- **Source excerpt**
####################
Expand what permit can specify in Sealed Classes

Tagir Valeev amaembo at gmail.com
Thu Nov 12 03:55:52 UTC 2020


Hello!

On Thu, Nov 12, 2020 at 5:22 AM Remi Forax <forax at univ-mlv.fr> wrote:
> It's something the VM has to be aware of, it can not be only enforced by the compiler analysis otherwise it will not play well with separate compilation,
> so it's quite far away from the current solution we have.
> I'm not saying it's not possible, but that the cost is similar to redoing the work we have done.

Of course, this should be a VM-level feature.

> For me, you are hunting around the fact that refactoring a class to an interface is not a backward compatible change,
> We have discussed several times to change the JVM spec to allow to heal the rift between invokevirtual and invokeinterface (and their corresponding constant pool constants),
> by example, by allowing invokevirtual to call interface method too.
####################
- **Material**
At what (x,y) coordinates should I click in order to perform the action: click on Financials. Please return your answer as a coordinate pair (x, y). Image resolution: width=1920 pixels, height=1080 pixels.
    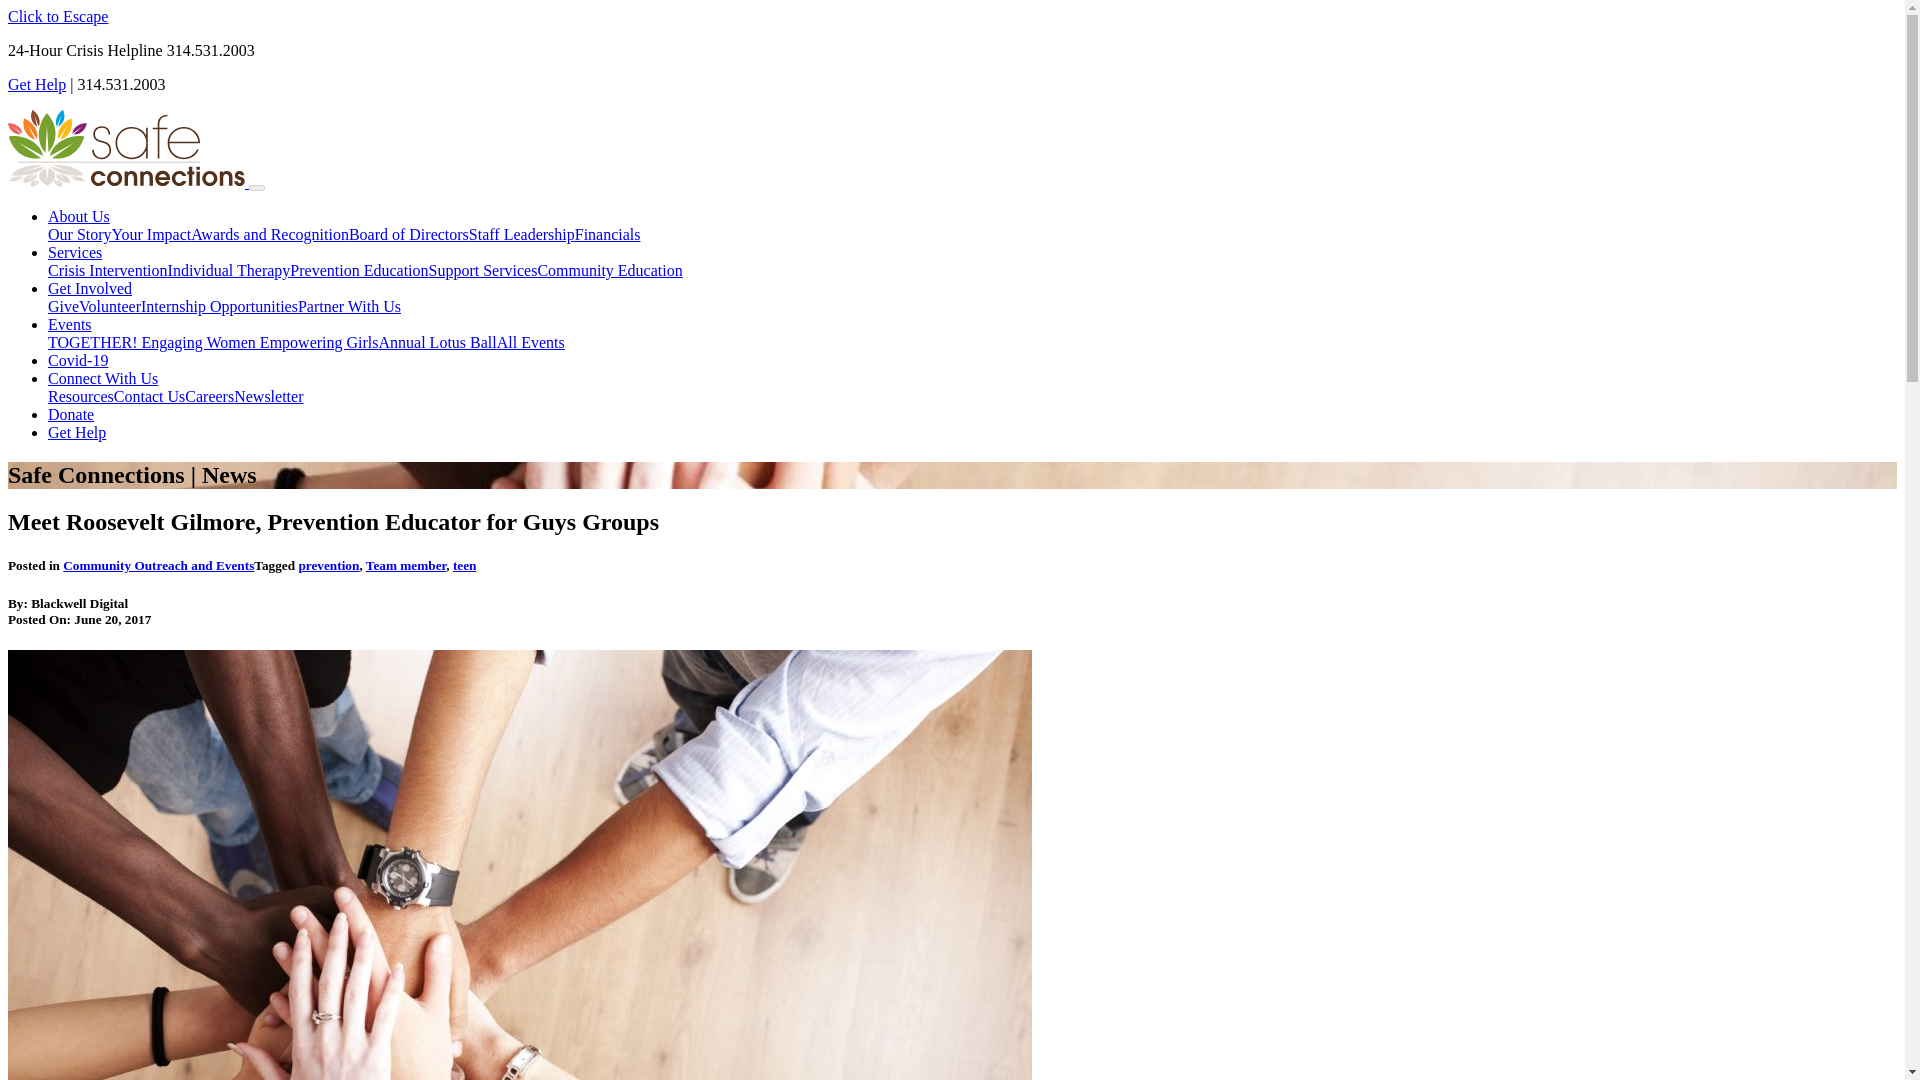
    Looking at the image, I should click on (608, 234).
####################
- **List of tasks**
[1] Do these statements agree with the sealed-classes email? Answer yes or no for each and quote the words of the email that decide it.
(a) Tagir Valeev agrees that the feature should be handled at the VM level.
(b) Remi Forax calls refactoring a class to an interface a backward compatible change.
(c) One idea mentioned is letting invokevirtual call interface methods as well.
[2] Answer these questions using the sealed-classes email:
(a) What date and time are given for the message?
(b) Whose earlier message is quoted?
(c) Between which two instructions does the quoted message propose healing the rift?
[3] Write a continuation of the sealed-classes email, beginning after its last line.

- **Exercise results**
[1]
(a) Yes: "Of course, this should be a VM-level feature."
(b) No: "refactoring a class to an interface is not a backward compatible change"
(c) Yes: "by allowing invokevirtual to call interface method too."

[2]
(a) Thu Nov 12 03:55:52 UTC 2020
(b) Remi Forax
(c) invokevirtual and invokeinterface

[3]
This breaks not only binary compatibility but also source
compatibility which also important. You have to replace 'extends' with
'implements' at very least, and the library author cannot suggest a
gradual migration path to the clients via deprecation, etc. After
updating to the new library version, all the clients must update all
the sources at once. Also, it might be quite difficult to get rid of
the state, so changing a base class to the interface is not always an
option.

> > plugins) were changed to implement this interface. Probably it would
> > be cleaner were LookupElement an interface but what's done is done.
>
> yes,

Of course, it's easy to say that your code is badly designed and you
should redo everything from the scratch to solve all your problems.
However, Java was always supporting backward compatibility, and that's
why it's quite successful language.

> For this one, it's a marker interface, and since Java 5 we have annotations that can be used to check a property of a class at runtime.
> Conceptually, an annotation is like an empty interface that is not part of the type lattice.

Note that you cannot restrict an annotation to be applied to
inheritors of specific class only. This is also a desired feature.
Though this could be solved separately.

With best regards,
Tagir Valeev.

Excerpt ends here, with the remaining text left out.